Gab`s da nicht mal so nen memorytester ?

Wat sacht der den ? Nach so 24 stundn ?

 :Very Happy: 

war ja nur mal angedacht und nicht bös gemeint. Der Moz ist schon ein Gorilla, aber mit einer sauberen hardware zu schaffen, oder?

Gruß 

ma

----------

## Silv3r

Hallo!

Also heute zb war so ein Freeze währen dem Arbeiten mit Eclipse, vor ein paar Tagen wie ich den Nautilus öffnete, sprich nicht nur Mozilla ist schuld.

Tastatureingabe, Mausbewegung ist nicht mehr möglich. Wenn der Rechner einfriert dann geht der Lüfter ziemlich laut an...
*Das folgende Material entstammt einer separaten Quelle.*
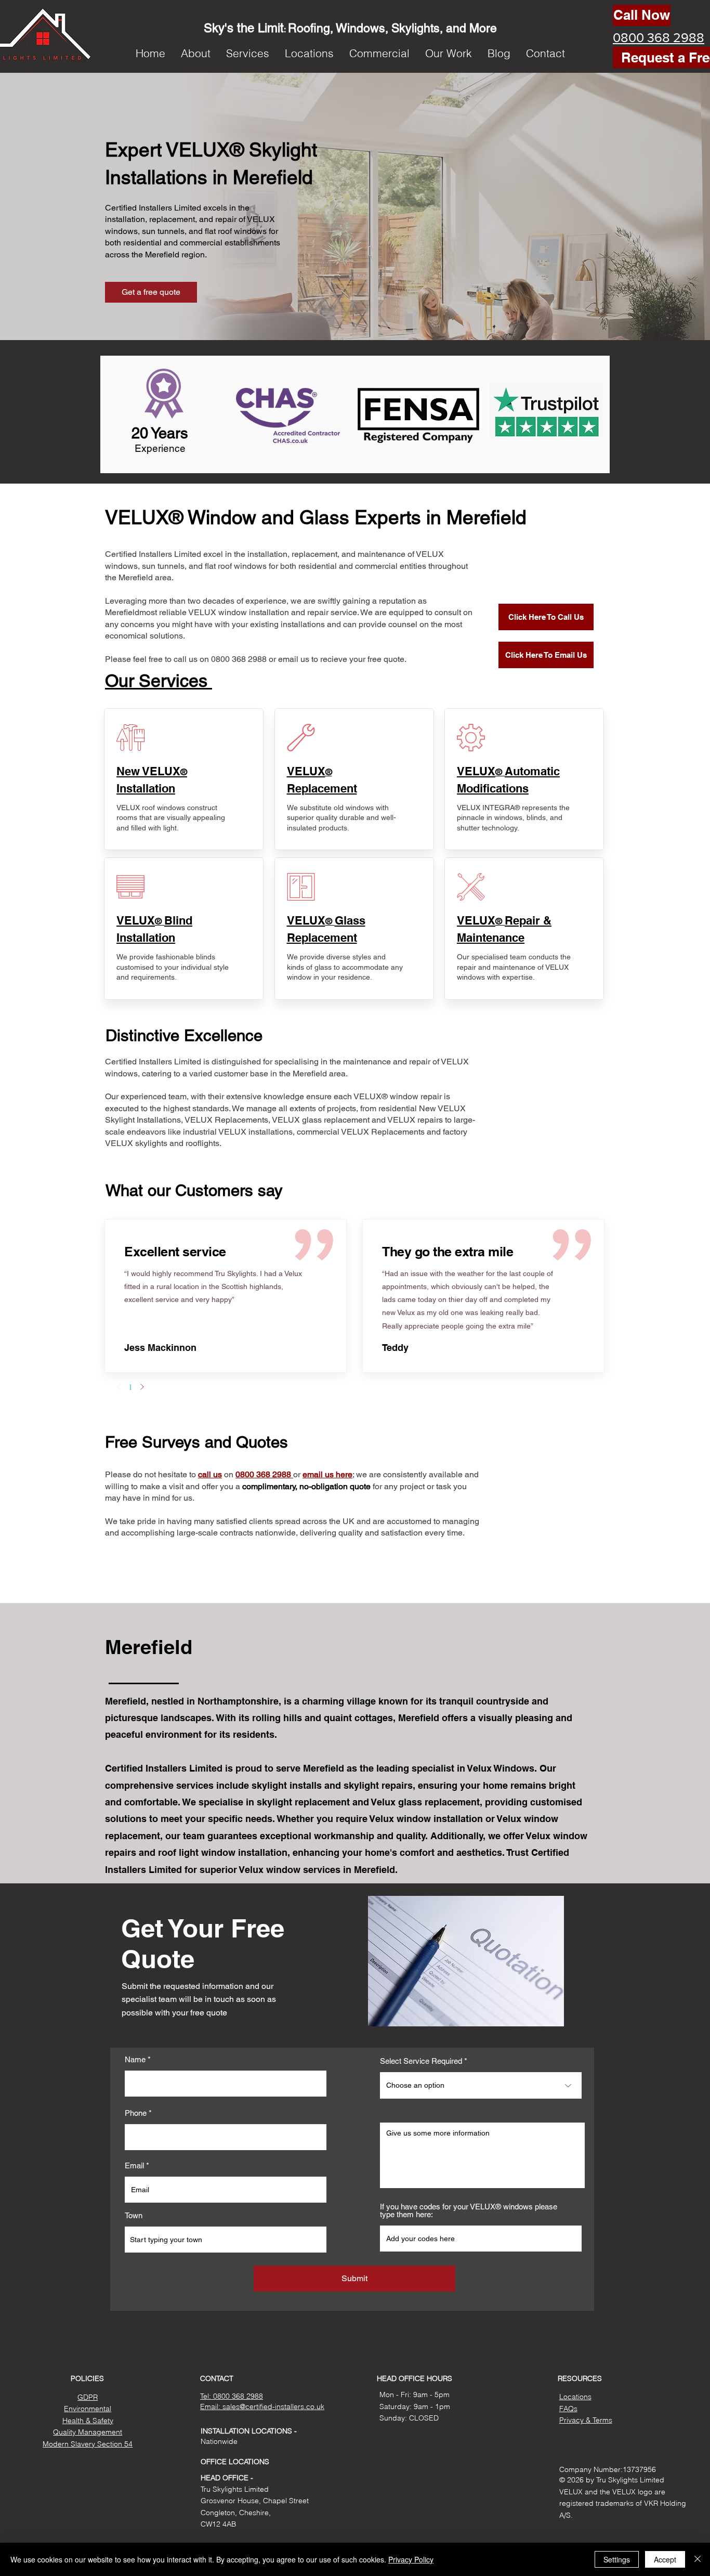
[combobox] (225, 2240)
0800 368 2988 (264, 1474)
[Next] (142, 1386)
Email (134, 2165)
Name (135, 2059)
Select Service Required (421, 2061)
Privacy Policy (410, 2559)
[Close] (697, 2559)
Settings (616, 2559)
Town (133, 2215)
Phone (136, 2113)
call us (210, 1474)
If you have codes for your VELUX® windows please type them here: (468, 2210)
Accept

ssh Login habe ich noch nicht probiert, werde ich aber bei der nächsten Gelegenheit versuchen  (hab nicht immer einen 2ten Rechner beim Freeze zur Verfügung)!

mfG

EDIT: hab jetzt eine ssh Verbindung probiert, aber "connection refused" !!!

----------

## Inte

Poste mal Deine CFLAGS. Mozilla hat mir schon ein paar mal bei zu extremen Optimierungen nach einer Laufzeit von einer Woche das System so stark ausgebremst, daß ein Restart der Anwendung notwendig war.

Gruß, Inte.

----------

## Silv3r

Hi!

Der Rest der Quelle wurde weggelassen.